#### DATA IN THIS EXERCISE
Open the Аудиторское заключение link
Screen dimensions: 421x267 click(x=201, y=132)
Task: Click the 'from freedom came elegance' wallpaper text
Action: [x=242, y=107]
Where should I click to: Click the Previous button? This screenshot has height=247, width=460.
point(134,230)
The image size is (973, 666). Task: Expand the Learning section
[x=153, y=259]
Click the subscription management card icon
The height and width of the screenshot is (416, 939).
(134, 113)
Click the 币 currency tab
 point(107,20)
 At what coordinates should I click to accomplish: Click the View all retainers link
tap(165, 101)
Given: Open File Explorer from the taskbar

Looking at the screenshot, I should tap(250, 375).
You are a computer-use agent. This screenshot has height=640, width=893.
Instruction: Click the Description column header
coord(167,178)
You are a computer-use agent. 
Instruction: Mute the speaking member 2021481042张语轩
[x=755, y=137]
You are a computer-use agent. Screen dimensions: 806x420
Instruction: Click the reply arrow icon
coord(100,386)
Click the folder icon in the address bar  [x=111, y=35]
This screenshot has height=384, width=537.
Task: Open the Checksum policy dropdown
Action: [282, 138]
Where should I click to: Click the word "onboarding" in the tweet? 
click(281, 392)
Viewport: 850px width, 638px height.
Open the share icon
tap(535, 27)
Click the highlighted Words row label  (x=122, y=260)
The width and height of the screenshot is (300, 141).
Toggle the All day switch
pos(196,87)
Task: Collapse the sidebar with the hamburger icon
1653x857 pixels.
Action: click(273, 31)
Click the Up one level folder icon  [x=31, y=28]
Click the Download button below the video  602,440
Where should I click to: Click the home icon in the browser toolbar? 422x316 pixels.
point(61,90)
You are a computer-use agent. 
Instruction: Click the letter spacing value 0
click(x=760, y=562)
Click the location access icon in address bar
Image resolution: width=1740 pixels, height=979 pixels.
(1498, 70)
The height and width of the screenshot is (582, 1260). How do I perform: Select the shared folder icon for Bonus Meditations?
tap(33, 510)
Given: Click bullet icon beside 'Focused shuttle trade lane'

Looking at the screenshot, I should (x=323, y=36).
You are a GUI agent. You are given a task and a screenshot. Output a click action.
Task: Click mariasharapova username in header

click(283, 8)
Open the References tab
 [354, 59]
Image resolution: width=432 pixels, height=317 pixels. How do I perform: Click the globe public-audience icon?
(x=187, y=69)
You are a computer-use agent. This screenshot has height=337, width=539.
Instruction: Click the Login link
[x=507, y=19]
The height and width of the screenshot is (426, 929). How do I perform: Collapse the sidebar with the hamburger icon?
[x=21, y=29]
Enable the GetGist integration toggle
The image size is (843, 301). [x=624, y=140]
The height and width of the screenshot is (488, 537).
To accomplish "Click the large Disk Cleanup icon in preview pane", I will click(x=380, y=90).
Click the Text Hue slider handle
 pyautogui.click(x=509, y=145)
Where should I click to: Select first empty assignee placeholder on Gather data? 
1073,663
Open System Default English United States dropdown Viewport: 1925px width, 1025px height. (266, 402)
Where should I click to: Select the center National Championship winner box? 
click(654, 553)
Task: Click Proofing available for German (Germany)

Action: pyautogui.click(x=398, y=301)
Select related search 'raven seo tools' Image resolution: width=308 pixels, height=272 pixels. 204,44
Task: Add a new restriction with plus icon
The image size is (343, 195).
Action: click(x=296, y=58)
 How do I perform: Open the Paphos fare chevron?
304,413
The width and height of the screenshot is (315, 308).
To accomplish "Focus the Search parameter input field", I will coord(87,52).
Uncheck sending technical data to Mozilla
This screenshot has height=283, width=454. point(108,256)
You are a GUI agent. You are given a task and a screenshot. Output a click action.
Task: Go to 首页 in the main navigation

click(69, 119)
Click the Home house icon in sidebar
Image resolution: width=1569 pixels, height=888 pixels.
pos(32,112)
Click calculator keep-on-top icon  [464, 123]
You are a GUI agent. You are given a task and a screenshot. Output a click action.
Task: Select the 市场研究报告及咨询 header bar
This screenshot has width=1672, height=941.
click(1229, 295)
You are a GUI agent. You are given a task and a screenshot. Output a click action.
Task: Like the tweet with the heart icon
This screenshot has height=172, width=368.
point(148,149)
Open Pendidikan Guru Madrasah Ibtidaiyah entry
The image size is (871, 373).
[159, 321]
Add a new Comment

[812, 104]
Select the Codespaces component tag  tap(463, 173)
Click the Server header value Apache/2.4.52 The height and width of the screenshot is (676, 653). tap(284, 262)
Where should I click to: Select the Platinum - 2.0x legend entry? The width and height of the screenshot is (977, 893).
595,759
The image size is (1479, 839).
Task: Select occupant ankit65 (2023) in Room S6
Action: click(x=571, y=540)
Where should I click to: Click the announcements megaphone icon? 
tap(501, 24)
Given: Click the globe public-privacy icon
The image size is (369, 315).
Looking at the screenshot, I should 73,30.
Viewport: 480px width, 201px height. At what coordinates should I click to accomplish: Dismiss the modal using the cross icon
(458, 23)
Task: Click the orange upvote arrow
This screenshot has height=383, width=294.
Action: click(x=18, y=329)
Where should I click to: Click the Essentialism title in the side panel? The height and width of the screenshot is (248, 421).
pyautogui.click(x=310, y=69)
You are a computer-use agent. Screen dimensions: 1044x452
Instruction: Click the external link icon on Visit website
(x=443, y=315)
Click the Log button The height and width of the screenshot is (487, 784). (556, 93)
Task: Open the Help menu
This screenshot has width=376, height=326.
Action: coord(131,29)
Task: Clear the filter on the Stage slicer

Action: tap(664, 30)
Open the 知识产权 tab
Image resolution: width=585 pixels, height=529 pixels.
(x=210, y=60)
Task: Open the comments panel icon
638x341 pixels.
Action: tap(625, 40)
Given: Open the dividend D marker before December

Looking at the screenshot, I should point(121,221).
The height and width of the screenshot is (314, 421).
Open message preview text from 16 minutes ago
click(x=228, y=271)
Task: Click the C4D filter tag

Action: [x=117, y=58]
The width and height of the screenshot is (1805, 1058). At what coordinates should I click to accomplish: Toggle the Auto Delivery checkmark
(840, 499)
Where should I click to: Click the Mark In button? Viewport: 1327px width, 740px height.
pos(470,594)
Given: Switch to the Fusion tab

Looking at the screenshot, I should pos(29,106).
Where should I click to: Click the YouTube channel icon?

#### DIRECTION
Copy out the records above, starting with the line that contains "Click the subscription management card icon" and going on through the line that contains "coord(167,178)", keeping every character the same.

#### ANSWER TO THE TASK
Click the subscription management card icon
The height and width of the screenshot is (416, 939).
(134, 113)
Click the 币 currency tab
 point(107,20)
 At what coordinates should I click to accomplish: Click the View all retainers link
tap(165, 101)
Given: Open File Explorer from the taskbar

Looking at the screenshot, I should tap(250, 375).
You are a computer-use agent. This screenshot has height=640, width=893.
Instruction: Click the Description column header
coord(167,178)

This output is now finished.